There it is, my nub of a coming of age. This early moment led to some nice sequels. Over the next couple of years I read books that I liked, and I felt proud of myself because they were classics. Fine, but then it all died. Something was wrong with the original impulse, because it cut of in my mid-teens and since then my reading has slumped toward dumb stuff: blogs and political opinion and show biz biography. What was the problem? Well, I figure the exercise was so self-contained that performing it led nowhere. My measure of progress in life—life, the whole show—was to read what adults read. What a mistake.
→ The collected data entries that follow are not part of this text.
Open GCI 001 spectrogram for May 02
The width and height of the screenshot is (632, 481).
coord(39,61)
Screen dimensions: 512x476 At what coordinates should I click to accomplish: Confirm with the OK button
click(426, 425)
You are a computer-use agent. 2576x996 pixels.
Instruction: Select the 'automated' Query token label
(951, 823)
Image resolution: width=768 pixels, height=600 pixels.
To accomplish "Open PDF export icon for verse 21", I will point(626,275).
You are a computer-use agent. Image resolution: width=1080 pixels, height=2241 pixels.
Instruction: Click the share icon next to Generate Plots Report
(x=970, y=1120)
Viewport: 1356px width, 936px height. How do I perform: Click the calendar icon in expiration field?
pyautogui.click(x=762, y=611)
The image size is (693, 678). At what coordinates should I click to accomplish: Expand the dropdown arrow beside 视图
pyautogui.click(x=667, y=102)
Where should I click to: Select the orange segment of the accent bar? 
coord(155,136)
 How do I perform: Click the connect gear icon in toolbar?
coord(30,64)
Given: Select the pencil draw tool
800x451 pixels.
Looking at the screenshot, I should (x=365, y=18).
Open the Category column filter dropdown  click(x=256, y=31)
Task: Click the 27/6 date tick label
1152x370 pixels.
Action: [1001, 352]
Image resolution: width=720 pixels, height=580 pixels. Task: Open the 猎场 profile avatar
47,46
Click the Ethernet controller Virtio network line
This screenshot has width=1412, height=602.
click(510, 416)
But I was good at nothing but reading, so that's the goal I chose and I told myself it would get me where I had to go.

 

The most remarkable thing about my bed years and the comics and magazines: I could barely tell that I was bored. Not only did I not get out of bed and find some human faces besides my family, I never thought of doing so. I worked a dent into the mattress and felt my spine dip into it and start to ache, and I never quite put together that this was a problem. On I slogged. Actual results didn't matter; in fact I don't think I could have processed them.

 

The end of summer vacation. I think that was it. I got through that whole F&SF just before school started. I was looking forward to school because there was always that bubble of hope: faces around you again, and this year would be different, this year all of a sudden I'd be able to talk. Such was the hope. So I read the August F&SF and felt like I was getting someplace.

 

This issue's cover: yellow-orange lumped in what might have been a man with a cowled face and a cloak. It was one of their semi-abstract story illustrations. (Nowadays nobody was supposed to understand anything. That seemed to be the rule.) Slick, cruddy paper for the cover because this was the 70s and the magazine's nice paper covers were a thing of the past. The main novella was about a psychic race on another planet, I think. And there was a humorous story about a bachelor. A week or so after reading the magazine, I repeated what I thought was a knowing reference, something I had found in the story, and embarrassed myself while eating dinner at a restaurant with my family. No big deal, in one sense, but for me a depth-bomb of embarrassment. (The bachelor had a thought involving Swedish exercises, and I picked up on the words and lobbed them into conversation around the table... and oh well. Swedish was sexy back then, and that's what the bachelor's joke was built around, but I didn't know.)

 

Anyway, I read every story on the table of contents. Shut them down one after the other, and that was my coming of age. I mean, insofar as I had one. I don't have any other moments to put up against it; spend your life in your room and big moments become pretty scarce.

 

Ticked off the stories as I read them. I made sure to do that, and because of it I felt like I was getting someplace. Typical.